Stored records
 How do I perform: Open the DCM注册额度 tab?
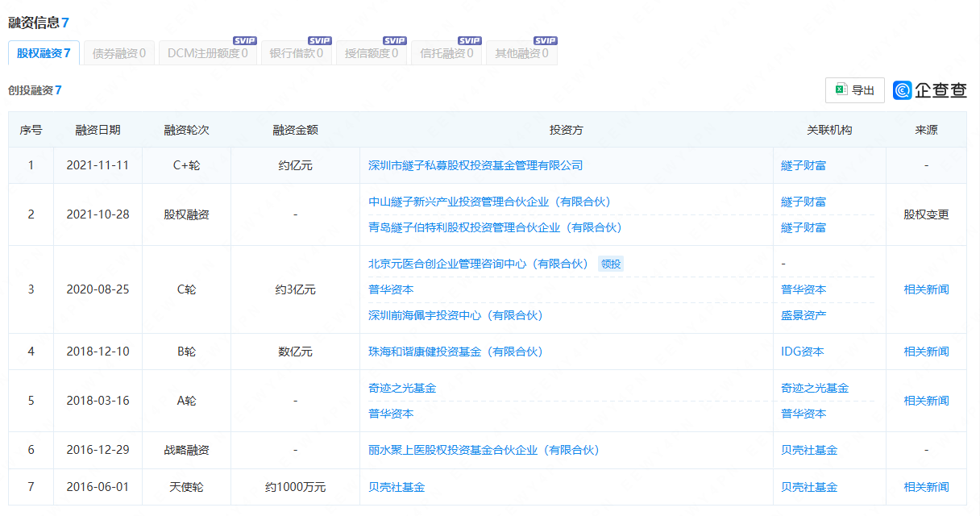(x=207, y=54)
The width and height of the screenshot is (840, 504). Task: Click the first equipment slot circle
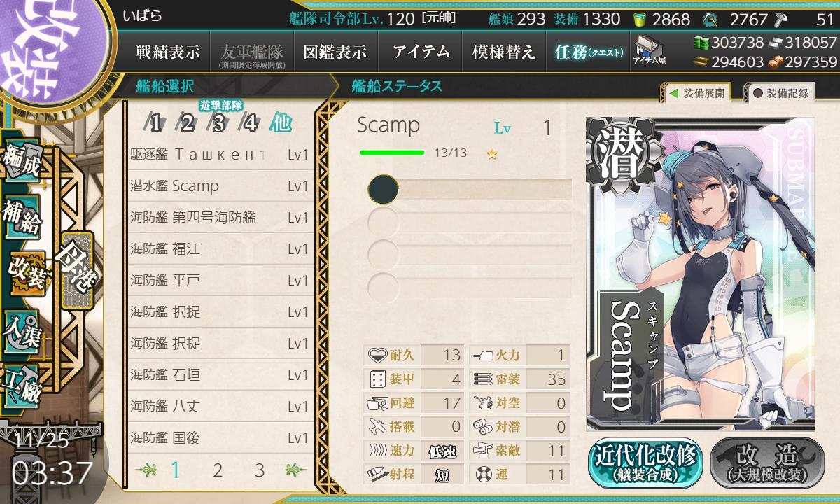(383, 190)
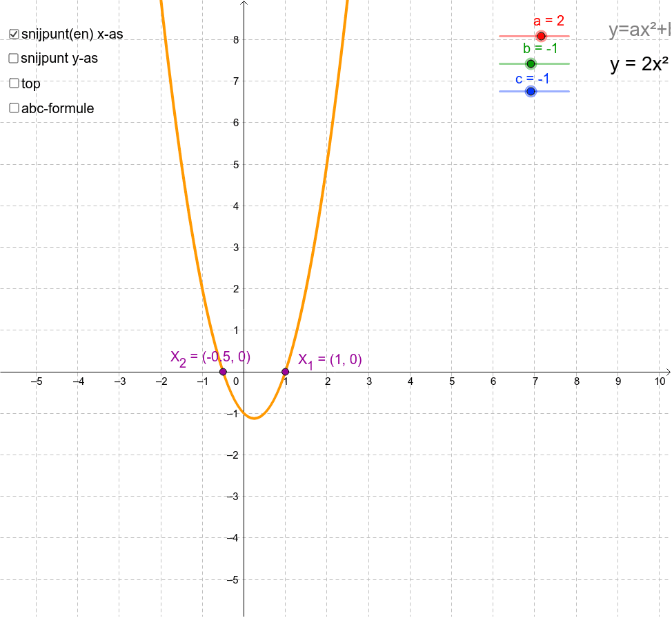Image resolution: width=672 pixels, height=618 pixels.
Task: Select the purple point X2 on the x-axis
Action: pyautogui.click(x=223, y=372)
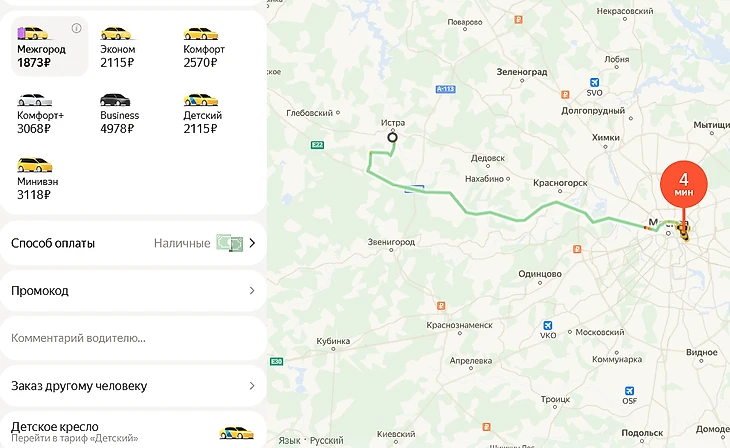Select the white Комфорт+ car icon

click(x=34, y=100)
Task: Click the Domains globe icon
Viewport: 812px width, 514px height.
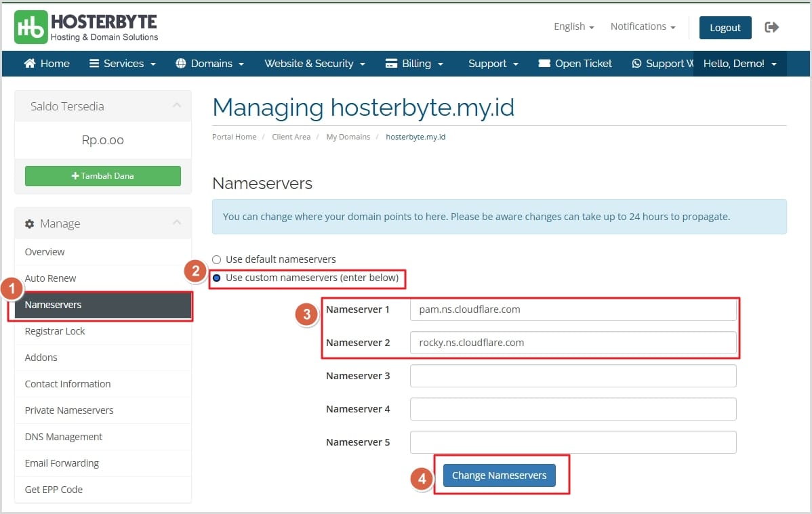Action: 181,64
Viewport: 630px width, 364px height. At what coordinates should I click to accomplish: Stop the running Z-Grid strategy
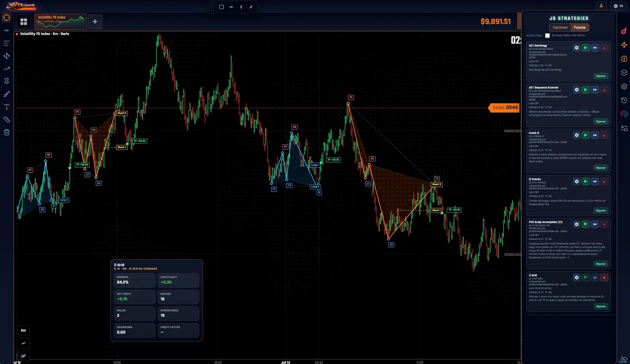604,277
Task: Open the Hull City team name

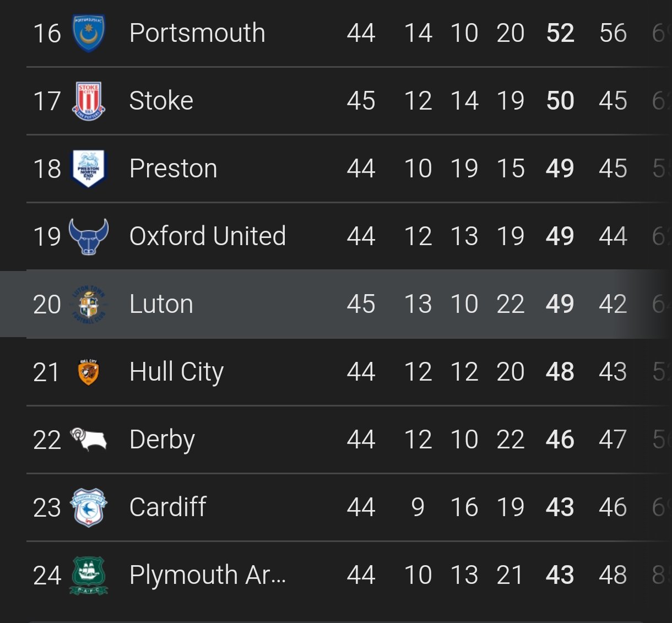Action: click(x=176, y=373)
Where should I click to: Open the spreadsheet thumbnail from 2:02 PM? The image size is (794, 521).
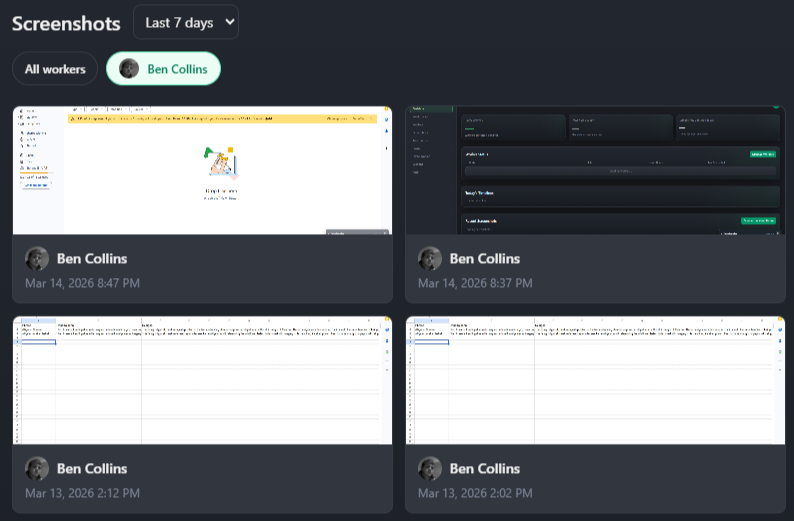click(595, 380)
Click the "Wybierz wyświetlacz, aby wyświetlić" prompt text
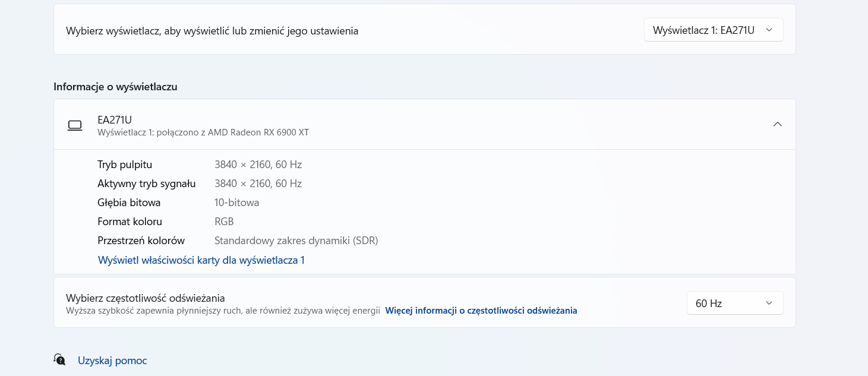Viewport: 868px width, 376px height. [212, 31]
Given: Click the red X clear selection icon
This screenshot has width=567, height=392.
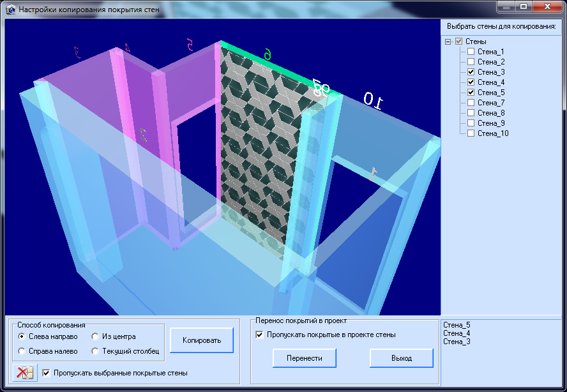Looking at the screenshot, I should point(25,373).
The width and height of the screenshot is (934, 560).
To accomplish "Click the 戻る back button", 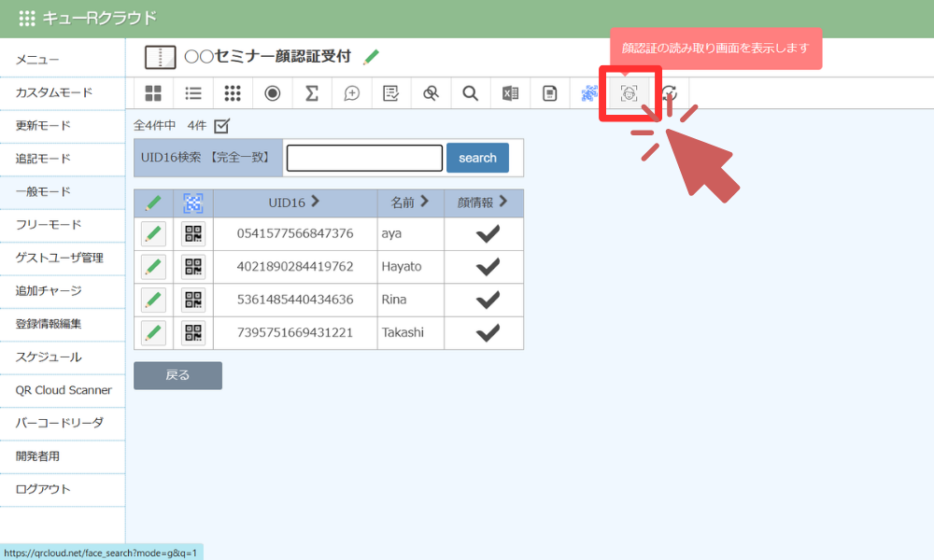I will 177,375.
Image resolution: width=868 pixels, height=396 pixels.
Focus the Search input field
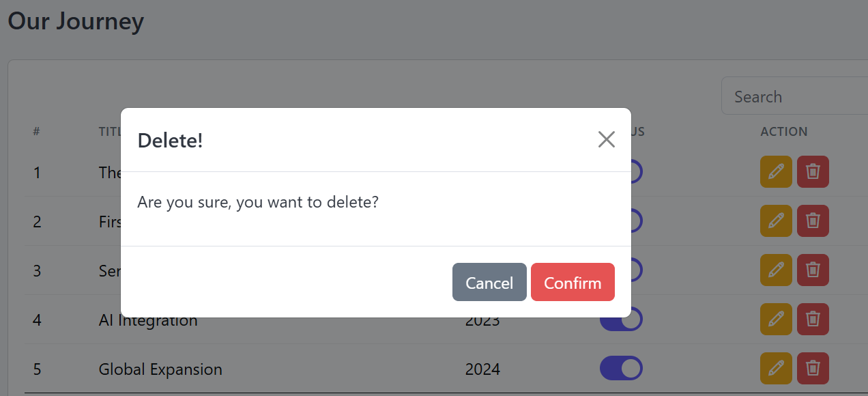coord(794,96)
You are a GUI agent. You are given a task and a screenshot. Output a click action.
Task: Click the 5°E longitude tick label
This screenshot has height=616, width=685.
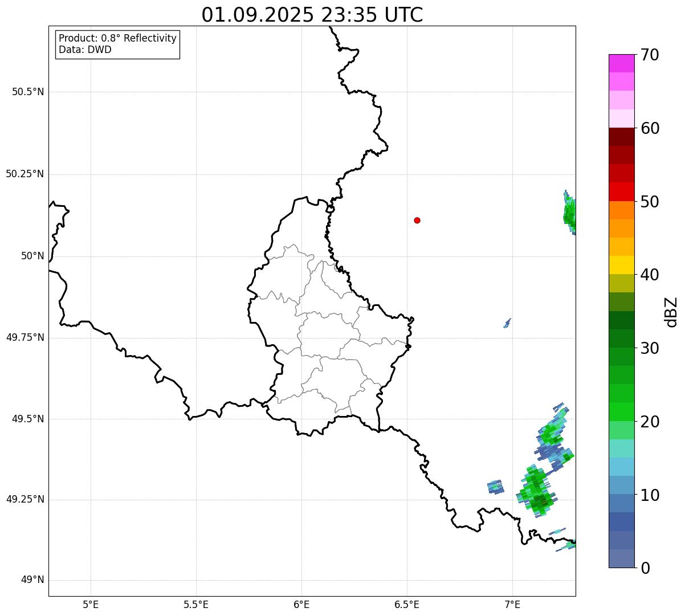(91, 604)
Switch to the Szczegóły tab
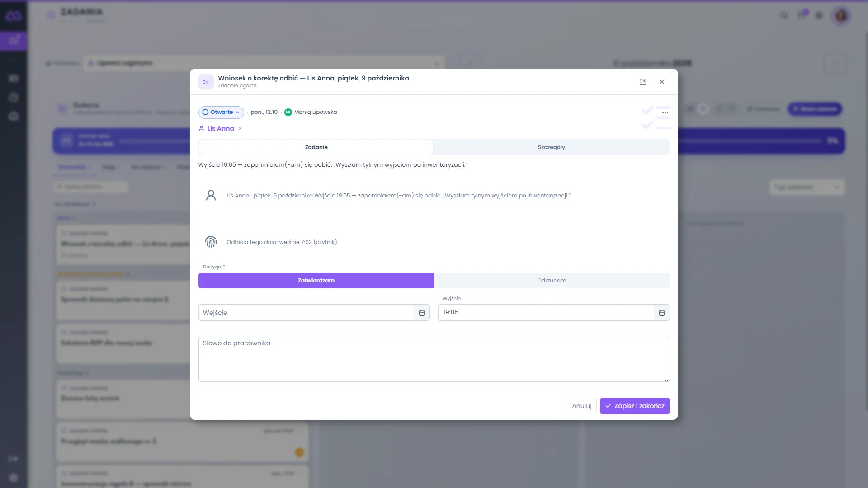Image resolution: width=868 pixels, height=488 pixels. point(551,147)
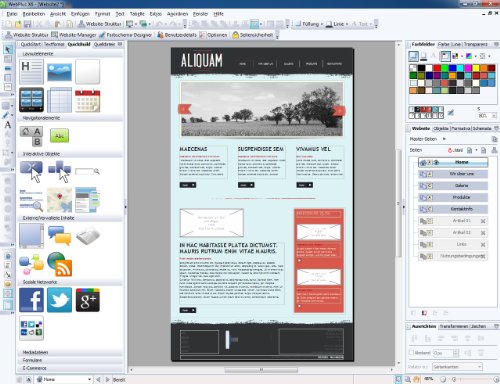The height and width of the screenshot is (384, 500).
Task: Select the landscape picture layout icon
Action: (59, 72)
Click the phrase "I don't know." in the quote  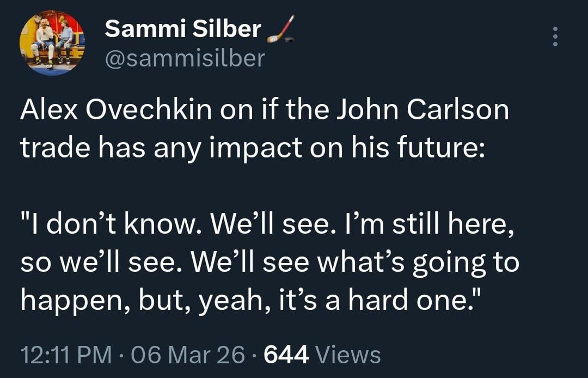pos(108,226)
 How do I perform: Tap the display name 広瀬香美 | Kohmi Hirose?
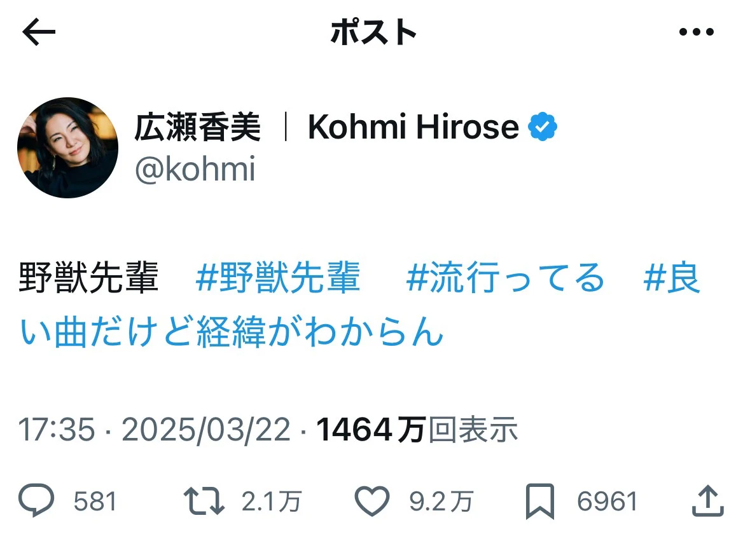click(326, 128)
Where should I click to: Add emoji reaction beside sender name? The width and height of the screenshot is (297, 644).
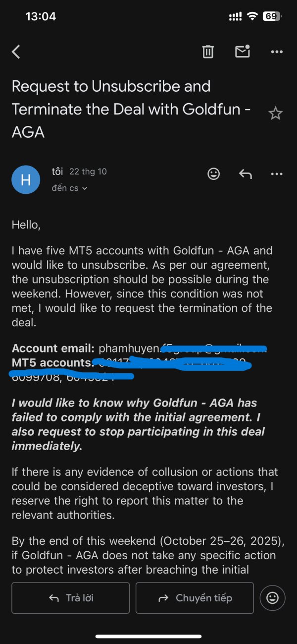click(x=213, y=174)
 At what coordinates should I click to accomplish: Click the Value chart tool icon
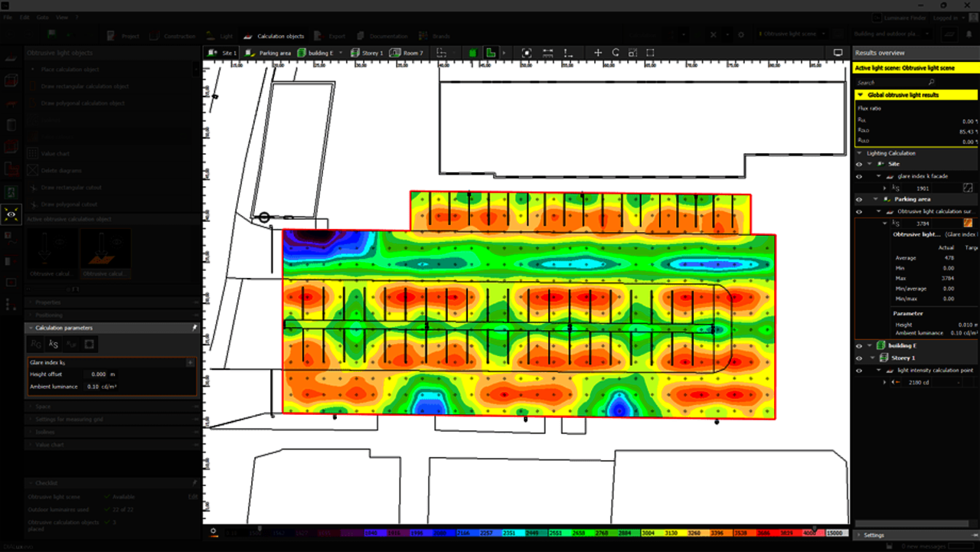tap(32, 154)
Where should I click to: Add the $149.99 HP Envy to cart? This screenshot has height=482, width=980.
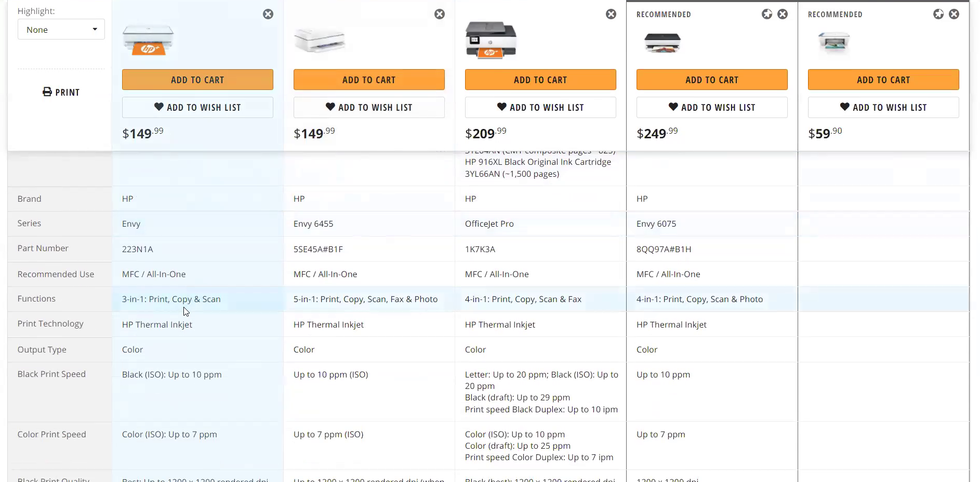(x=197, y=80)
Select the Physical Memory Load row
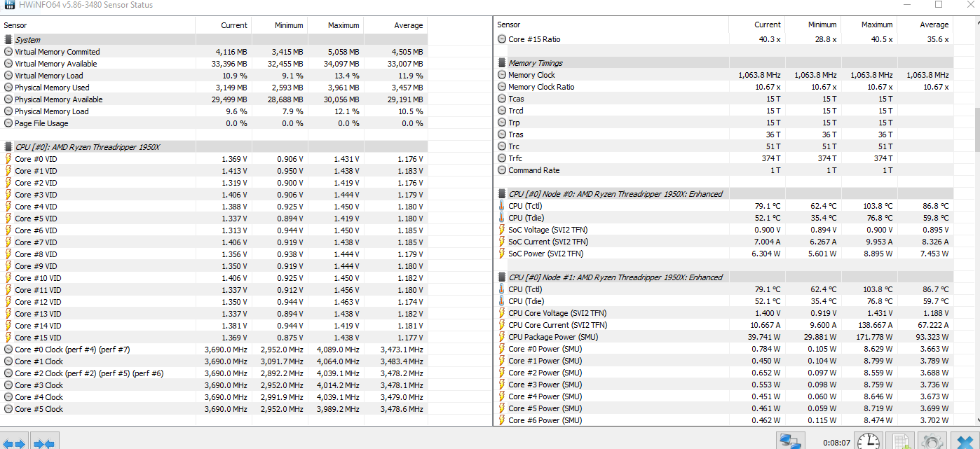The image size is (980, 449). [x=52, y=111]
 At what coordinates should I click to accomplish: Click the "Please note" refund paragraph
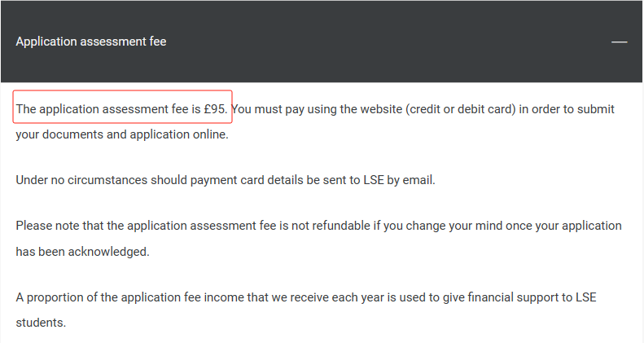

Exercise brief >> The range to transcribe runs from the line holding "Select the Physical Memory Load row" through the final line of the data above; copy it exactly and exclude the pictures.

Task solution >>
Select the Physical Memory Load row
The image size is (980, 449). [x=52, y=111]
 At what coordinates should I click to accomplish: Click the "Please note" refund paragraph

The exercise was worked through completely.